House looked up from his game boy, eyed Chase a moment then stared at the notebook. "And that would be?" he drawled the question.
"It's the journal I wrote in at the treatment center," Chase replied. He felt oddly at peace in this moment, when he would have expected to be nervous.
"And you're doing what with it?" House looked intrigued enough to put aside his game and sit up.
Chase locked eyes with House as he replied. "I want you to read it."
House looked a bit shocked at that, but recovered quickly enough. "Why?" There was suspicion clouding his tone.

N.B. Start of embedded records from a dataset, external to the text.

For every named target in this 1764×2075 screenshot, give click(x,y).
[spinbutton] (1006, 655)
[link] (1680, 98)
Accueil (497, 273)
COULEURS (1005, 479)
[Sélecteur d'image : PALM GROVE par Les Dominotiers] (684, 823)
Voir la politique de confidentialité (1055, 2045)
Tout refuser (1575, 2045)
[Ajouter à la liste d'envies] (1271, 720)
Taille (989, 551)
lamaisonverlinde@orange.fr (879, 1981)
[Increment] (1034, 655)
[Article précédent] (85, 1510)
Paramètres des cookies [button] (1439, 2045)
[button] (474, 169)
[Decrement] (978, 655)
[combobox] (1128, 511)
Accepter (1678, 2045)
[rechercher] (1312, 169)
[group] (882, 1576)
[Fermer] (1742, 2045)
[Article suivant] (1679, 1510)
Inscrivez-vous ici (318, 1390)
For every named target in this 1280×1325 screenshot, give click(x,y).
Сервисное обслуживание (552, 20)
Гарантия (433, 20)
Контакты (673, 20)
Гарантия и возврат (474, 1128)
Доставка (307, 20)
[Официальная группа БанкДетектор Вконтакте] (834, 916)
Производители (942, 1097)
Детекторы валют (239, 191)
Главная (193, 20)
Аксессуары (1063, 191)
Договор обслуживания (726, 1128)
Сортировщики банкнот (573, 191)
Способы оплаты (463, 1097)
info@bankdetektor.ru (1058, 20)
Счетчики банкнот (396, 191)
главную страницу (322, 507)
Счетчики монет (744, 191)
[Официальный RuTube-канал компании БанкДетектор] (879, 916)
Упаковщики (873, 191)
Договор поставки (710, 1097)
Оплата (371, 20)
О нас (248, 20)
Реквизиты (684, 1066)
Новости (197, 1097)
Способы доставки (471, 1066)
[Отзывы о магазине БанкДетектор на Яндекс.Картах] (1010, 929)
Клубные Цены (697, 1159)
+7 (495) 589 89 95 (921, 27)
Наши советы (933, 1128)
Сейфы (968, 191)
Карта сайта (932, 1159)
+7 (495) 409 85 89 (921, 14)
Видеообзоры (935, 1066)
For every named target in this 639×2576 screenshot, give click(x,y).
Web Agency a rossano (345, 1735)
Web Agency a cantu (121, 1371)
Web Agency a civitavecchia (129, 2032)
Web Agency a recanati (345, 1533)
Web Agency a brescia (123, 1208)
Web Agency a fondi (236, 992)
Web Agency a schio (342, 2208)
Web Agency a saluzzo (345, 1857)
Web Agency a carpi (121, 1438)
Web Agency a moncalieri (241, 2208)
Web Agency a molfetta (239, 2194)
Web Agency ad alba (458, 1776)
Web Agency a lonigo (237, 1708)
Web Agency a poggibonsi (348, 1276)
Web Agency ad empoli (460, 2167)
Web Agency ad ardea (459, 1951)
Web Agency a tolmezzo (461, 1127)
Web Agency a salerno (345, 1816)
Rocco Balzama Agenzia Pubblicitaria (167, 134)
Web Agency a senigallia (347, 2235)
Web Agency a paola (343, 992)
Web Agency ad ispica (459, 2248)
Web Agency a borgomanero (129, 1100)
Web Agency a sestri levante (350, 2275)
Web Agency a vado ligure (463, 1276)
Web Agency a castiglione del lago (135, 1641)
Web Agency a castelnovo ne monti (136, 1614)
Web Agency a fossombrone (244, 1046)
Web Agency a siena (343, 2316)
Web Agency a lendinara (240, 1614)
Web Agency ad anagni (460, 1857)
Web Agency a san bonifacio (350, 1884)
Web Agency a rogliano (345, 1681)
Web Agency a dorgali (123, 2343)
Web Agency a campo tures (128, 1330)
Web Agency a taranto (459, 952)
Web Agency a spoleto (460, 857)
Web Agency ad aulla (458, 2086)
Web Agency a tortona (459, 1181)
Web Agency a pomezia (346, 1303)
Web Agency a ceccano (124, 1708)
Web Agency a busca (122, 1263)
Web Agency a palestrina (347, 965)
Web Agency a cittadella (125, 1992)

"Because it'll cut out all the crap." Chase's reply was succinct. When House kept staring at him, he clarified. "I know you want to know things about me. I know you've asked Wilson and he'll only tell you so much. I know you'll speculate and then ask questions that will embarrass me or annoy me or whatever. This way you get everything you want in one neat package and maybe I won't have to suffer for a bit."
"Where's the fun in that?" House countered, looking amused.
Chase sighed. He knew House wasn't going to make this easy for him, and in a weird way he didn't mind. "Read it or don't. Toss it when your done with it either way," he instructed. Then he turned to head for the door.
House thumped his cane to get his attention. When Chase turned back to him he said, "You're not cured you know. Going to the treatment center and gaining a few pounds doesn't make things all better."
"But I am better," Chase insisted. He moved back to confront House across his desk. "I want to work here, under you. I know that to do that I have to be able to function. That means I have to eat and sleep properly, or as properly as this job allows. I'm doing that. And I can do my job."
"Good enough," House replied, looking pleased with himself.
Chase nodded and turned back to the door. He strode out without looking back, feeling House's eyes following him out. He didn't see House take the journal and shove it in a drawer. It didn't matter now. Chase was content. He'd made it over another rough patch and his life could go back to the way it had been. It was enough.
When he hit the exit, he was smiling.